Stephen Le’s parents immigrated to Canada from Vietnam in the 60’s. He was born and grew up in Ottawa and lives here now where he is professor in the Department of Biology at the University of Ottawa.
He visited Vietnam for the first time when he was twenty-five and by that time had developed an interest in diets. When his mother died of breast cancer at the age of sixty-six, Stephen was finishing his doctoral studies at the University of California, Los Angeles. He decided to focus on researching ancestral diets and lifestyles and learning about the risk factors behind breast cancer and other diseases commonly associated with Western civilization. He spent two years researching food and food-related illnesses around the world.
This book gives fascinating examples of what our ancestors ate.
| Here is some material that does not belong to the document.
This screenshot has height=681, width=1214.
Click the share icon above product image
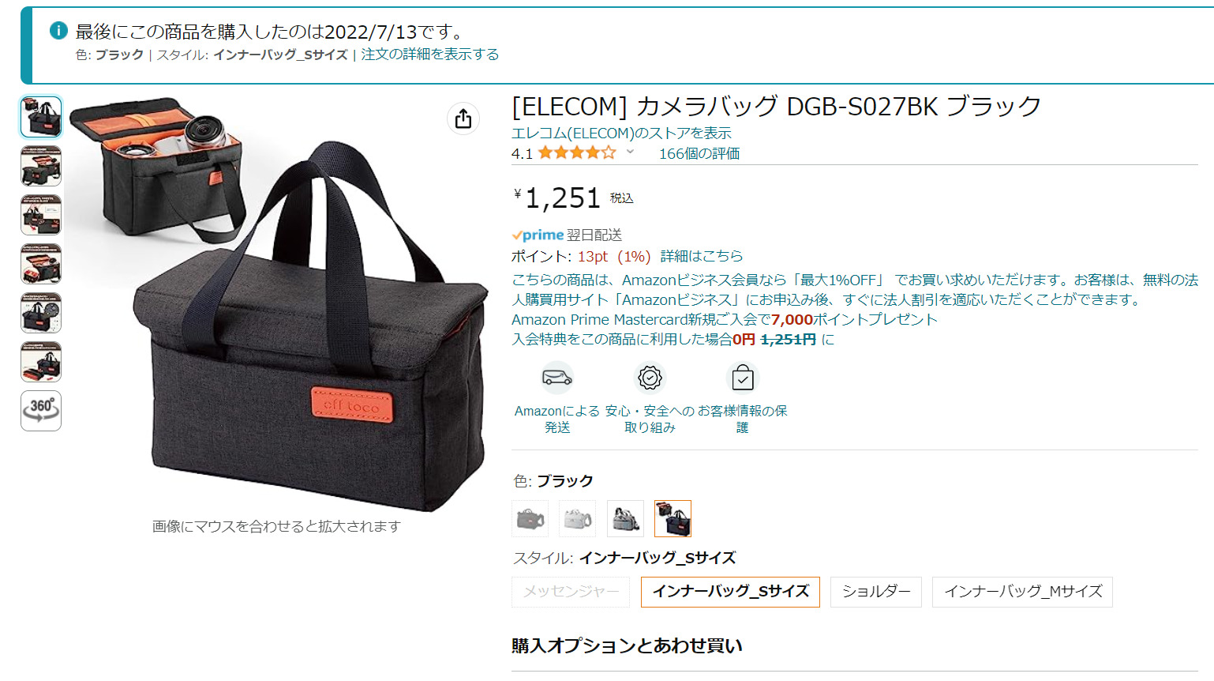coord(463,119)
Apart from Vietnam, Le traveled to India, China, Kenya, Australia, as well as Canada and the United States. The diets range all the way from insects, (made bearable by fish sauce), to wild animals (in California) such as deer, antelope, mountain sheep and black bear.
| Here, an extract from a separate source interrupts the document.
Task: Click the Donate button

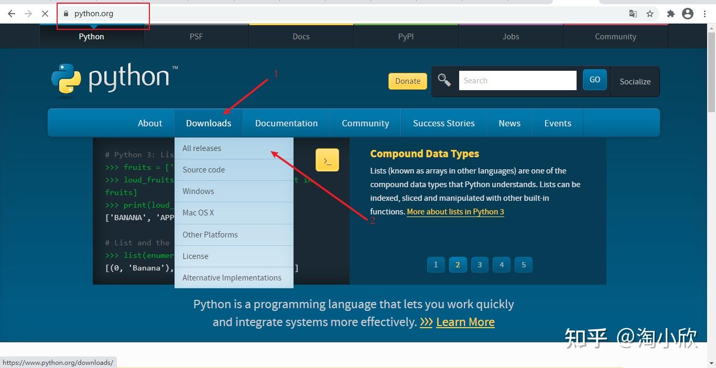Action: pyautogui.click(x=407, y=81)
One chapter, The Temptation of Meat, recognizes that cooks around the world realize that great food depends on the glories of fatty meat or some other kind of fat. He points out the dangers this brings in obesity, type 2 diabetes, and cardiovascular disease. Another chapter looks at The Paradox of Fish. Le sums up what he has learned with three tips for the way we should try to live, based on how our ancestors managed, i.e.: Keep moving; Eat less meat and dairy when younger; Avoid sugar and deep-fried foods; Eat traditionally.